Buchmeinung zu Anthony Horowitz – »Tod zur Teestunde«

»Tod zur Teestunde« ist ein Kriminalroman von Anthony Horowitz , der 2025 im Insel Verlag in der Übersetzung von Lutz-W. Wolff erschienen ist. Der Titel der englischen Originalausgabe lautet »Marble Hall Murders« und ist 2025 erschienen.

Zum Autor:
Anthony Horowitz, geboren 1956 in Stanmore, gehört zu den erfolgreichsten Autoren der englischsprachigen Welt, in Deutschland ist er vor allem durch seine Jugendbuchreihe um Alex Rider bekannt. Neben zahlreichen Büchern hat Anthony Horowitz Theaterstücke und Drehbücher zu verschiedenen Filmen und Fernsehserien (unter anderem Inspector Barnaby) verfasst. Seit seiner Jugend ist er Sherlock-Holmes-Fan. Im Insel Verlag erschien zuletzt Mord stand nicht im Drehbuch (2024).
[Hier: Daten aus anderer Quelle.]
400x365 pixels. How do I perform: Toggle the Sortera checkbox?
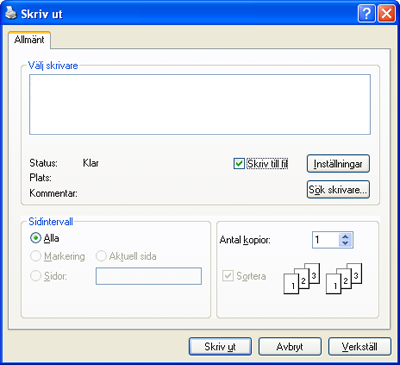(228, 276)
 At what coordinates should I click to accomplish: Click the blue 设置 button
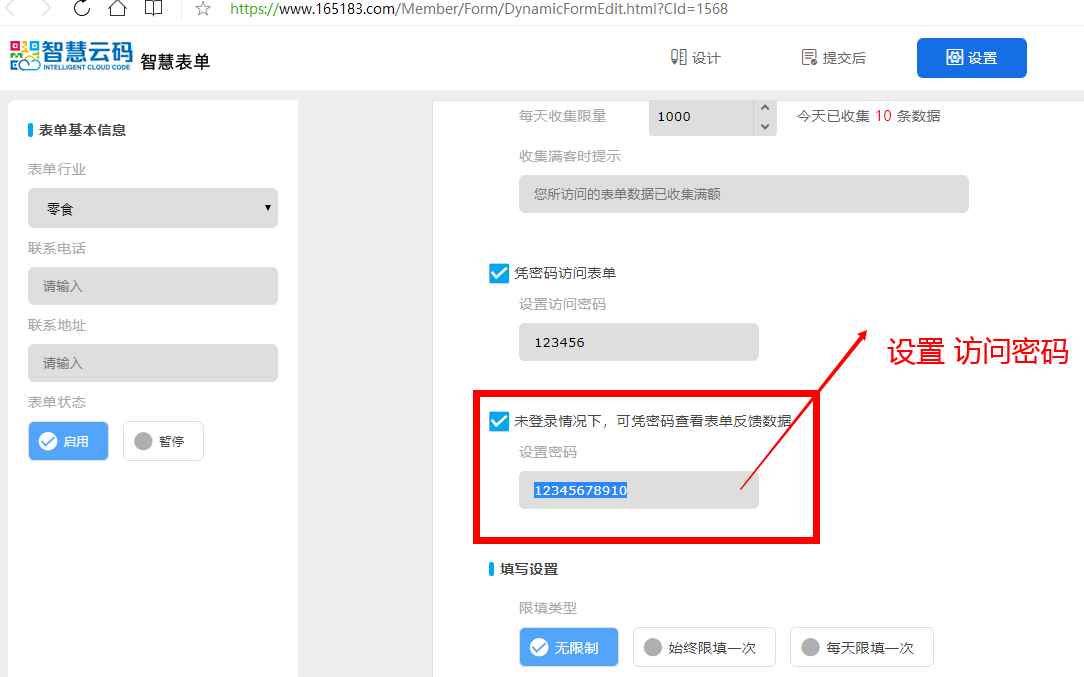(971, 58)
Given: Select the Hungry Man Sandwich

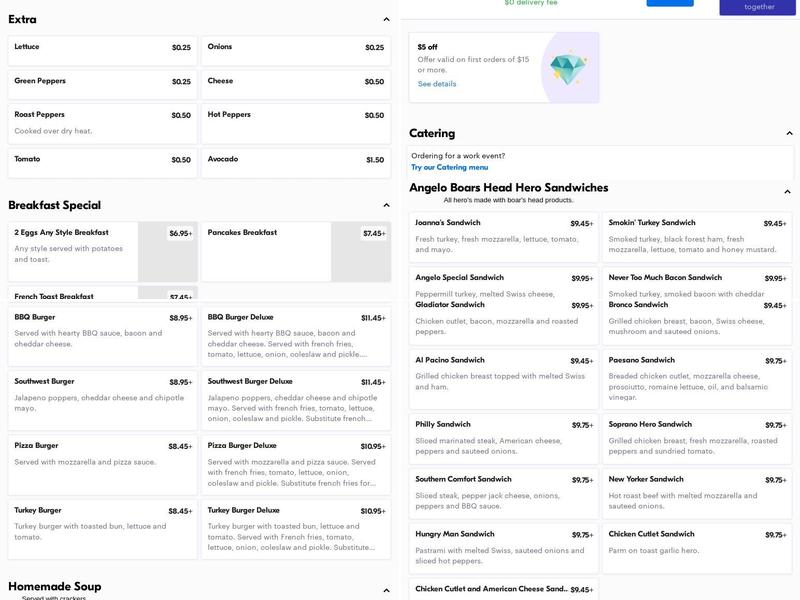Looking at the screenshot, I should coord(504,547).
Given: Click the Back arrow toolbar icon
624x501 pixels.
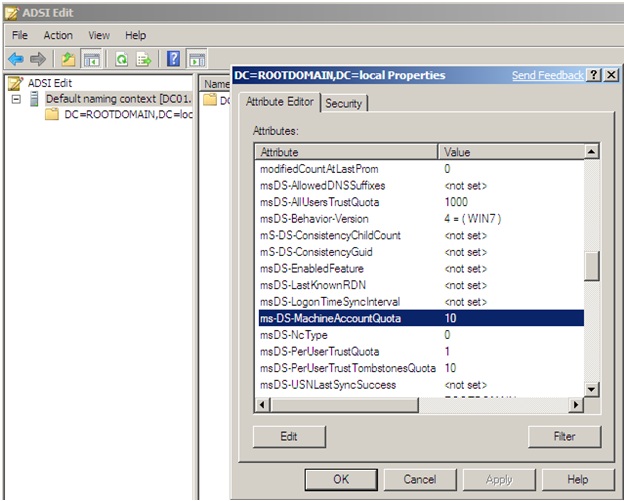Looking at the screenshot, I should pyautogui.click(x=16, y=59).
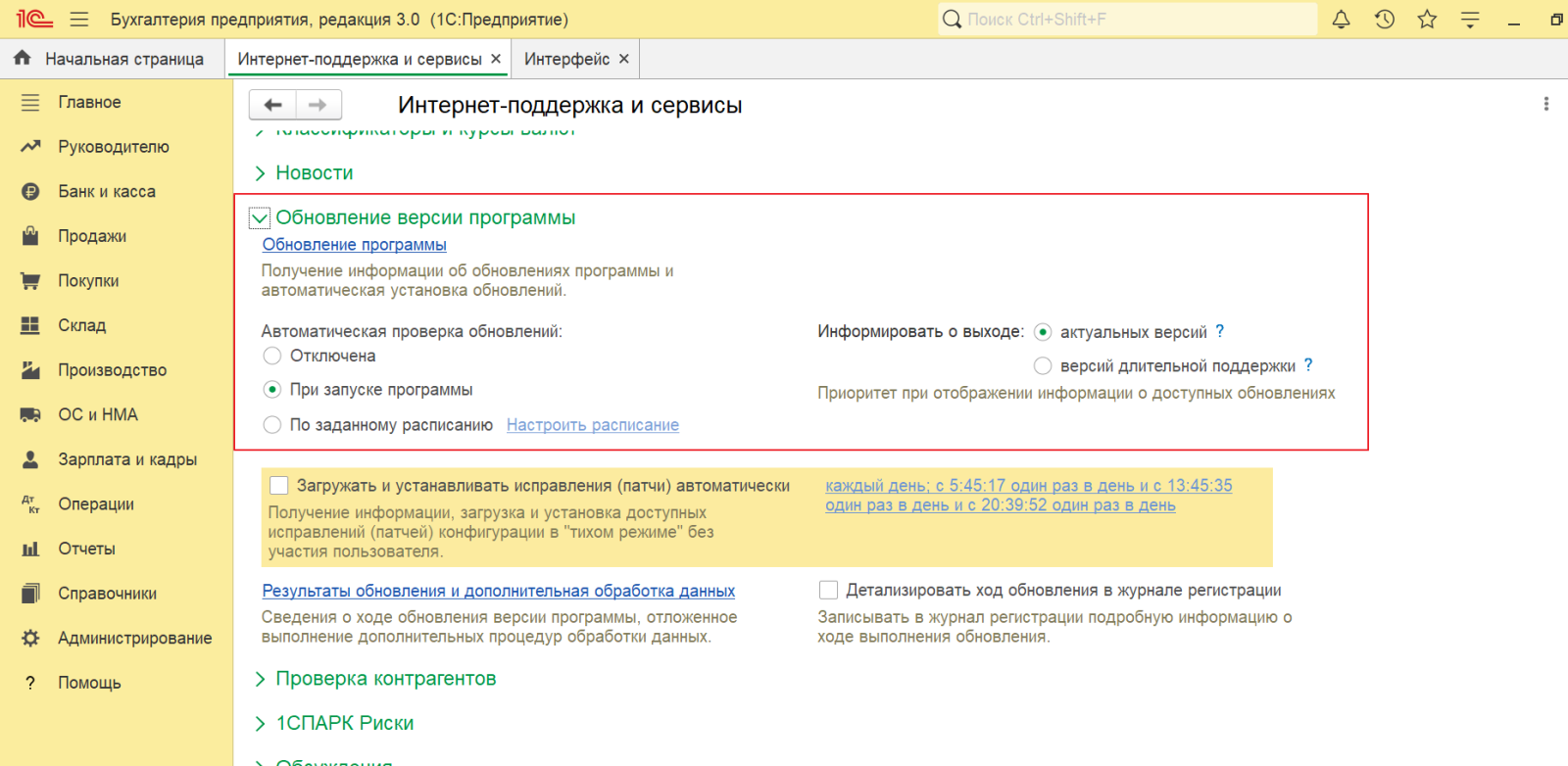
Task: Click the hamburger main menu icon
Action: 79,20
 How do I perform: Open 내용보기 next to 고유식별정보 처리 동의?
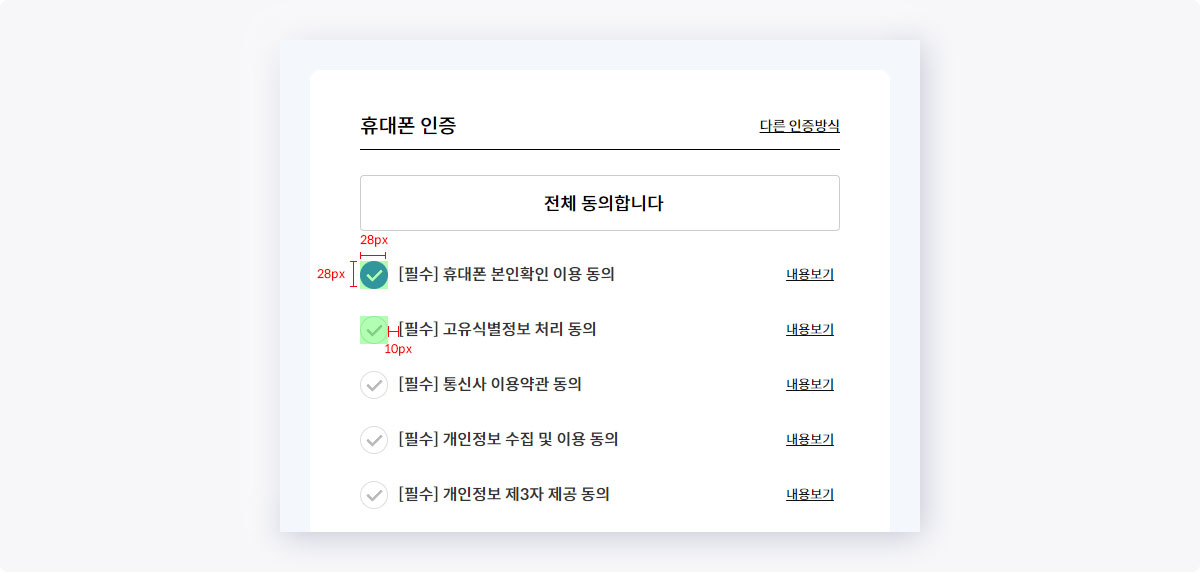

Anthony Horowitz lebt mit seiner Familie in London.

Zum Inhalt:
Eliot Grace, Enkel einer überaus erfolgreichen Kinderbuchautorin, soll die Serie um den Privatdetektiv Atticus Pünd fortsetzen. Lektorin Susan Ryeland soll ihn dabei unterstützen und gerät in Gefahr, als sie Informationen zum vermeintlichen Mord an seiner Großmutter einholt, den Eliot im Buch thematisieren will.

Meine Meinung:
Die Idee dieses Buches ist faszinierend. Ein Autor will in seinem Buch Hinweise auf einen realen Mord verstecken und den Täter aufzeigen. Die Protagonistin Susan Ryeland hatte eine längere Auszeit genommen, weil der ursprüngliche Autor der Serie einen Mord begangen hatte und auch Susan umbringen wollte. Ein wesentlicher Bestandteil der Geschichte ist der Teil des Manuskripts, den Susan lektorieren soll. Als sie die Absicht des Autors erkennt, einen realen Mord im Buch zu thematisieren, stellt sie eigene Nachforschungen an und gerät mit der Familie Grace in Konflikt.
Schließlich gerät sie in Verdacht, Eliot nach einem Streit mit ihrem Auto überfahren zu haben. Der ermittelnde Kommissar ist Fan der Reihe um Atticus Pünd und führt intensive Gespräche mit Susan, auch über die vorhandenen Teile des Manuskripts.So sind nun drei Haupterzählstränge zu erkennen, der Mord im Buch, der Tod der Kinderbuchautorin und die Verwicklung von Susan Ryeland am Tod von Eliot Grace. Jeder dieser Stränge hat seinen Reiz und ich war mehrmals auf der Suche nach Hinweisen im Manuskript zum Tod der Kinderbuchautorin. Der Autor beleuchtet auch die Situation der Buchverlage und das Ausschlachten besonders erfolgreicher Werke inklusive Sightseeing, Film- und Fernsehrechte. Viele der Figuren im Manuskript als auch in der realen Welt hatten Ecken und Kanten und boten Platz für Überraschungen. Susan Ryeland überzeugte mich mit ihrer Hartnäckigkeit und dem Willen, den Dingen auf den Grund zu gehen. Der ermittelnde Kommissar war der Sympathieträger schlechthin. Weniger gelungen fand ich den Showdown um Susan Ryeland, in dem sie sich massiv ihrer Haut erwehren musste. Die Auflösungen aller drei Stränge haben mich überzeugt und Lust auf eine Fortsetzung gemacht.

Fazit:
Eine Krimi in Krimi Geschichte, die mich prächtig unterhalten und Lust auf mehr gemacht hat. Deshalb bewerte ich den Titel mit fünf von fünf Sternen (100 von 100 Punkten) und spreche eine Leseempfehlung für die Freunde eher ruhig angelegter Krimis aus.